Prof. Might expounds powerfully on the answer he gave in this article. I suggest you read the whole thing; I promise you will find it greatly uplifting (particularly the addendum at the end). You see, the answer he gave began as follows:
First, your question is trivial to answer: to minimize the risk -- to zero -- that you'll have a disabled child, don't have a child.

Any attempt to have a child will incur risk, although you can take measures described in other answers to lower it.

But, let me tell you a story -- my story.

I am the father of a "disabled child," yet I'm a professor in computer science at the University of Utah, and also currently a professor at the Harvard Medical School.

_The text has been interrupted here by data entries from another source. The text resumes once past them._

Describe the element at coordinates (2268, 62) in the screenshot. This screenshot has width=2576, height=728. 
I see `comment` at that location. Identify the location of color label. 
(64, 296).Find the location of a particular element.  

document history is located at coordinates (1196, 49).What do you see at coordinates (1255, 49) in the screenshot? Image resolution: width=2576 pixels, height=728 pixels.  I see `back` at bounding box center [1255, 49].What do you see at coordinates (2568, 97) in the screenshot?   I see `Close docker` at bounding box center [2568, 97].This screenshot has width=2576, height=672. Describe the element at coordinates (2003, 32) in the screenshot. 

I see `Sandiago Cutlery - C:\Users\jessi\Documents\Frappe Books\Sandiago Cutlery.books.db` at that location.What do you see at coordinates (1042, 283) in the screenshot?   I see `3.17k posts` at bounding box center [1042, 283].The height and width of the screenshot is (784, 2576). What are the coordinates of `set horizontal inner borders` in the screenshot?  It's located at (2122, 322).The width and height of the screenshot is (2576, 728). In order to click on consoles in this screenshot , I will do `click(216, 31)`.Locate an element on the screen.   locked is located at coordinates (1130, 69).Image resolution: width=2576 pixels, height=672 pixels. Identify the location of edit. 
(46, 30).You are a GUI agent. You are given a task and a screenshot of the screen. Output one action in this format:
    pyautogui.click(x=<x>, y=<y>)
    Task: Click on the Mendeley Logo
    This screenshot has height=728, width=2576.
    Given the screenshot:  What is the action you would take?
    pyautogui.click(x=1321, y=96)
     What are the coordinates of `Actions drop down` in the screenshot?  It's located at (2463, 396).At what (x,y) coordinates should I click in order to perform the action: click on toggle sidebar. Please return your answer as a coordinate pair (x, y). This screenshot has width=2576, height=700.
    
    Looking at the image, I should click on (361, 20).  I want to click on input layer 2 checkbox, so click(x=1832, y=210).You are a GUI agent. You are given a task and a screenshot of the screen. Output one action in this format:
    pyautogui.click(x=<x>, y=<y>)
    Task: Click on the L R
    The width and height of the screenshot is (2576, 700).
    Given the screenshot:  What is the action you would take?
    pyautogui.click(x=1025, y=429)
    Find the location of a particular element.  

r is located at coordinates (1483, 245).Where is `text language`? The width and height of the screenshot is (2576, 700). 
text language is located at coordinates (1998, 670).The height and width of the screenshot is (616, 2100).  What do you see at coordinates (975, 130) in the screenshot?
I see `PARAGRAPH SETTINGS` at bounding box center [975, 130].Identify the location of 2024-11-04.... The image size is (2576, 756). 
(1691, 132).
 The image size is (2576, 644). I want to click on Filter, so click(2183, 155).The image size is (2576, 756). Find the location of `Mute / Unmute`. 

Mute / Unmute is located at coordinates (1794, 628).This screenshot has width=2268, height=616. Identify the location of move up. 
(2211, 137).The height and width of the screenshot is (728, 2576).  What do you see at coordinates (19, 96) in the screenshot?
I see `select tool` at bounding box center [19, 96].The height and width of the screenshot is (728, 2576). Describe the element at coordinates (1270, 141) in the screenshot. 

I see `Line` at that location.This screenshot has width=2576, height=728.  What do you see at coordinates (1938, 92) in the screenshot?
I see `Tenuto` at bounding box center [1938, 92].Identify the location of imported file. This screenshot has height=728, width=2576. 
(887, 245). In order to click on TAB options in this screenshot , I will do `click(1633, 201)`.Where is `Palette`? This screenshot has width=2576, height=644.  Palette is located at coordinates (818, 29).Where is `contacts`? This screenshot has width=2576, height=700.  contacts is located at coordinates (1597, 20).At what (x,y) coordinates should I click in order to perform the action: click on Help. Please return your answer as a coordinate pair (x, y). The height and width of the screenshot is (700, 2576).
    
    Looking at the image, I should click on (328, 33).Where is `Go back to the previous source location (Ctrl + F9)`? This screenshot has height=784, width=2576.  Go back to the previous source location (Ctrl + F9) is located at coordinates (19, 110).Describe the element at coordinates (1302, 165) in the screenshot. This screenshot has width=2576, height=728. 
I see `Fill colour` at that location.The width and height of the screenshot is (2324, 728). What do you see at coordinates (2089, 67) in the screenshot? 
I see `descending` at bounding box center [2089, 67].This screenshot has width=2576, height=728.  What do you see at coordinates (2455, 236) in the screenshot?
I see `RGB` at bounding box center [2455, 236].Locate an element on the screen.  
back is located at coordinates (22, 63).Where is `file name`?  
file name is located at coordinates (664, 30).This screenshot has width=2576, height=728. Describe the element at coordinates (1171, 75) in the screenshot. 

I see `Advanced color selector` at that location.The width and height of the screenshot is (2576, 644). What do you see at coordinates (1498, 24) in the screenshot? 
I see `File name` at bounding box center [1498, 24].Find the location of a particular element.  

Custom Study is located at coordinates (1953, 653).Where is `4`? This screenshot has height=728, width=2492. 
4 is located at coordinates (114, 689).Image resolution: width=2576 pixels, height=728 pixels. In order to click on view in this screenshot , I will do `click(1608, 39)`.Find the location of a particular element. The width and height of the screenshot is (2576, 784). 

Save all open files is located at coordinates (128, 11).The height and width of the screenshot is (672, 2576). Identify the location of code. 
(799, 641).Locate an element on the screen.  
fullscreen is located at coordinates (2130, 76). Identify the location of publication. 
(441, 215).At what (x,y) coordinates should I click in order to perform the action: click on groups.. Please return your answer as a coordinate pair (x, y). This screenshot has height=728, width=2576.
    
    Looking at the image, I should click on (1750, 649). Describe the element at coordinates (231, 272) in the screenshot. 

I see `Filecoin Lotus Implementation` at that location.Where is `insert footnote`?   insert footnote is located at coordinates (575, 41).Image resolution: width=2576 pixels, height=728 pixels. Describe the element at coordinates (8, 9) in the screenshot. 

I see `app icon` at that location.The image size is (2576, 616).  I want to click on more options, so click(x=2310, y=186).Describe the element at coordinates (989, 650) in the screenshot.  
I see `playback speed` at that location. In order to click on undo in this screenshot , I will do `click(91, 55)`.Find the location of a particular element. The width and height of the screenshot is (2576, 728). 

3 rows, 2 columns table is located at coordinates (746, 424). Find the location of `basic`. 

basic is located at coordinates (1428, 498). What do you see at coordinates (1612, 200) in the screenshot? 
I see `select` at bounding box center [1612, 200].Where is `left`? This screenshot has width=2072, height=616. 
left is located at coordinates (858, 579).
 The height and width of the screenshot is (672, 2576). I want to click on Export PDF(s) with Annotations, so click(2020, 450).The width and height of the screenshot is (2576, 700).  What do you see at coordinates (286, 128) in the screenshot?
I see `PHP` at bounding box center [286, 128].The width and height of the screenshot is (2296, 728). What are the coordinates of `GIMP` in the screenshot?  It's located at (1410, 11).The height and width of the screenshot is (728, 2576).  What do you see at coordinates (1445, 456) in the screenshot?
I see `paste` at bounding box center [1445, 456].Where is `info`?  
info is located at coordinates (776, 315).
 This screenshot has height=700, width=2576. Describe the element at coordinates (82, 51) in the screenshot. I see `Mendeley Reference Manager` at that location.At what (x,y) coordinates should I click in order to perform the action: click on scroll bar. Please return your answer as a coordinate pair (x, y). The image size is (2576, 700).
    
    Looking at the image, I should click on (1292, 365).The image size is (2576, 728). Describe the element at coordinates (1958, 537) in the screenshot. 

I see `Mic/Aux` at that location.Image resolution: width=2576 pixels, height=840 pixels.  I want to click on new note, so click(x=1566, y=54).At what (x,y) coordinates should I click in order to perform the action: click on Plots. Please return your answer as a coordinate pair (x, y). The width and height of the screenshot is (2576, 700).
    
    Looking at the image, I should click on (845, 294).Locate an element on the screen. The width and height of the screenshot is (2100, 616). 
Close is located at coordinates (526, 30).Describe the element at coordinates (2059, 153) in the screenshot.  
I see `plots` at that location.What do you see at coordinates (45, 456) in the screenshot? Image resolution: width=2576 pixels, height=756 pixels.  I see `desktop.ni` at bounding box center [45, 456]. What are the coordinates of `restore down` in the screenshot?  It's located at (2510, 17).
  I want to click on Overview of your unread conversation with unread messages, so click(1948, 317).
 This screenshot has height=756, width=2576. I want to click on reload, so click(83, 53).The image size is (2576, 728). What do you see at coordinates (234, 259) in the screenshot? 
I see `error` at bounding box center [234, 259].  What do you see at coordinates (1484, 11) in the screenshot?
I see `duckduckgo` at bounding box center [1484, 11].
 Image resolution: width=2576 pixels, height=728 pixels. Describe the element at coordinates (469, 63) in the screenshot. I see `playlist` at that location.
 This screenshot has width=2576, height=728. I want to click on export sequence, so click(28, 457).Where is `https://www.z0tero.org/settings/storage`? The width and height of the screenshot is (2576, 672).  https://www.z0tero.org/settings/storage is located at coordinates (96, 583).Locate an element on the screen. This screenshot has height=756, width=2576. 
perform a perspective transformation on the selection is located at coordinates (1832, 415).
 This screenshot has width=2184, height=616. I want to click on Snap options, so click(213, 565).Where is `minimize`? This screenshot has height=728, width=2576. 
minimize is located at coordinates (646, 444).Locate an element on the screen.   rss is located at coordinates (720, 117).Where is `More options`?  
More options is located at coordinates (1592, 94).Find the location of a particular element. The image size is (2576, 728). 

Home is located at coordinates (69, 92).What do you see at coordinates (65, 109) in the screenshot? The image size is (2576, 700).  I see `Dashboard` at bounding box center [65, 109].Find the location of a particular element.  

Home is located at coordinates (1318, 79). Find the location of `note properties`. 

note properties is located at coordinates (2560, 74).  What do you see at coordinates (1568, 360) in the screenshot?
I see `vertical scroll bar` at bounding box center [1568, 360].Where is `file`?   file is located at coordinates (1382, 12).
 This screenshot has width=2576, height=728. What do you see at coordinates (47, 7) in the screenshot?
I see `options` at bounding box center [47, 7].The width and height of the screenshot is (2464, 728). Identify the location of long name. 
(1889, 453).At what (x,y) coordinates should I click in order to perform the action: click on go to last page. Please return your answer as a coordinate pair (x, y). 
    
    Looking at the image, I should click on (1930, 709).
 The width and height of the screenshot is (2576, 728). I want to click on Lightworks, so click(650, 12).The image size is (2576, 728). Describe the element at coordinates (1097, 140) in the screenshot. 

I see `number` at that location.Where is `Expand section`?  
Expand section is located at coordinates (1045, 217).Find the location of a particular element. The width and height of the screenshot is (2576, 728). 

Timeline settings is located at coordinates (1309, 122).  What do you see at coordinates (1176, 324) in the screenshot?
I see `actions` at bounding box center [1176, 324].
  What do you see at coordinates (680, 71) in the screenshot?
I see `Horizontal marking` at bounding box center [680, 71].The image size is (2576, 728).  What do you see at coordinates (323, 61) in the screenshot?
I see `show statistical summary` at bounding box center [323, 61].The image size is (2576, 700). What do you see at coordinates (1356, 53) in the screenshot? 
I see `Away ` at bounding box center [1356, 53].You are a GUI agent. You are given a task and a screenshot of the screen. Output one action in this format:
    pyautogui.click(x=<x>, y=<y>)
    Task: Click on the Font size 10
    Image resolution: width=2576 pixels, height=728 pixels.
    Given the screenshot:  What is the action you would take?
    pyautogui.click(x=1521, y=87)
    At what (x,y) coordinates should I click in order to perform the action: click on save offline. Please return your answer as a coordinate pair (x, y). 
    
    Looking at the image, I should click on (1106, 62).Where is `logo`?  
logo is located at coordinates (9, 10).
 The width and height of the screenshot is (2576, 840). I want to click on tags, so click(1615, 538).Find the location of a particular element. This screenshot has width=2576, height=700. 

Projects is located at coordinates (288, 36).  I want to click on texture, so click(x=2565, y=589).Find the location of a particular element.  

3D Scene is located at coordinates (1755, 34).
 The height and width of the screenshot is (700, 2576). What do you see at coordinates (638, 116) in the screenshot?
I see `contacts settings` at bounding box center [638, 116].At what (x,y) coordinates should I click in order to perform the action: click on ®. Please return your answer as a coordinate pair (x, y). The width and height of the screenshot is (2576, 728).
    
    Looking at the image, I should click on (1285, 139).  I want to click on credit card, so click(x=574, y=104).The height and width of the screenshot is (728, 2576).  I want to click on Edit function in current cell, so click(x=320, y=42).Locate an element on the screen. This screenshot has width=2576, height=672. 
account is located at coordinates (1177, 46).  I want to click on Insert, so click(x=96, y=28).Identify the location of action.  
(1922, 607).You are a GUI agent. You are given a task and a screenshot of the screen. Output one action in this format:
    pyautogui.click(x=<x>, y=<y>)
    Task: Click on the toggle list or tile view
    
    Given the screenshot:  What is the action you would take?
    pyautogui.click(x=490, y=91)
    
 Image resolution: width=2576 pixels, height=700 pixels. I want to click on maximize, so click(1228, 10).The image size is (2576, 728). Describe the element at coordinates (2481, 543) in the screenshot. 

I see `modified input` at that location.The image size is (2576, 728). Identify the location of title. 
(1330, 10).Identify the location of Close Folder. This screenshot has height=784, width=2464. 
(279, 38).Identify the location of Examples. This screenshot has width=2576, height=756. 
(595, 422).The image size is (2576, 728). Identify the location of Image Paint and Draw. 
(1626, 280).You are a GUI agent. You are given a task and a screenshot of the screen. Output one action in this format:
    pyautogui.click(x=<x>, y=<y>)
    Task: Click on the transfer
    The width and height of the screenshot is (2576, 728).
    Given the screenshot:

Hopefully I've just dispelled your fear that having a disabled child is not compatible with a strong career in computer science or medicine.

In fact, what if I told you that much of what I've done was the result of my having a disabled child? Because I too (naively) believe in love, and love my wife and son dearly?

There is much, much more – including lots about achieving tenure, and many valuable and fascinating links – at the full-length post. Enjoy!

Thursday, August 13, 2015


Have been taking a break from blogging for family celebrations in the midst of some heavy legal work, but this was too good not to share, in light of the continuing scandal of Hillary's emails. It is a creative adaptation of another scene from that famous "Hitler learns about ..." movie, and makes a wonderful new video-meme:

Wednesday, July 29, 2015

Nothing New under the Sun

With the heresies of the Episcopal Church (USA) still freshly assaulting my mind, I happened across this wisdom from 140 years ago:


When error is admitted into the Church, it will be found that the stages of its progress are always three. It begins with toleration. Its friends say to the majority: You need not be afraid of us; we are few, and weak; only let us alone; we shall not disturb the faith of others. The Church has her standards of doctrine; of course we shall never interfere with them; we only ask for ourselves to be spared interference with our private opinions. 
Indulged in this for a time, error goes on to assert equal rights. Truth and error are two balancing forces. The Church shall do nothing which looks like deciding between them; that would be partiality. It is bigotry to assert any superior right for the truth. We agree to differ, and favoring of the truth, because it is truth, is partisanship. What the friends of truth and error hold in common is fundamental. Anything on which they differ is ipso facto non-essential. Anybody who makes account of such a thing is a disturber of the peace of the church. Truth and error are two co-ordinate powers, and the great secret of church-statesmanship is to preserve the balance between them. 
From this point of view error soon goes on to to its natural end, which is to assert supremacy. Truth started with tolerating; it comes to be merely tolerated, and that only for a time. Error claims a preference for its judgments on all disputed points. It puts men into positions, not as at first in spite of their departures from the Church’s faith but in consequence of it. Their recommendation is that they repudiate the faith, and position is given them to teach others to repudiate it, and to make them skillful in combating it. 

Charles Porterfield Krauth, The Conservative Reformation and Its Theology (Philadelphia: J.B. Lippincott & Co., 1875), pp. 195-196.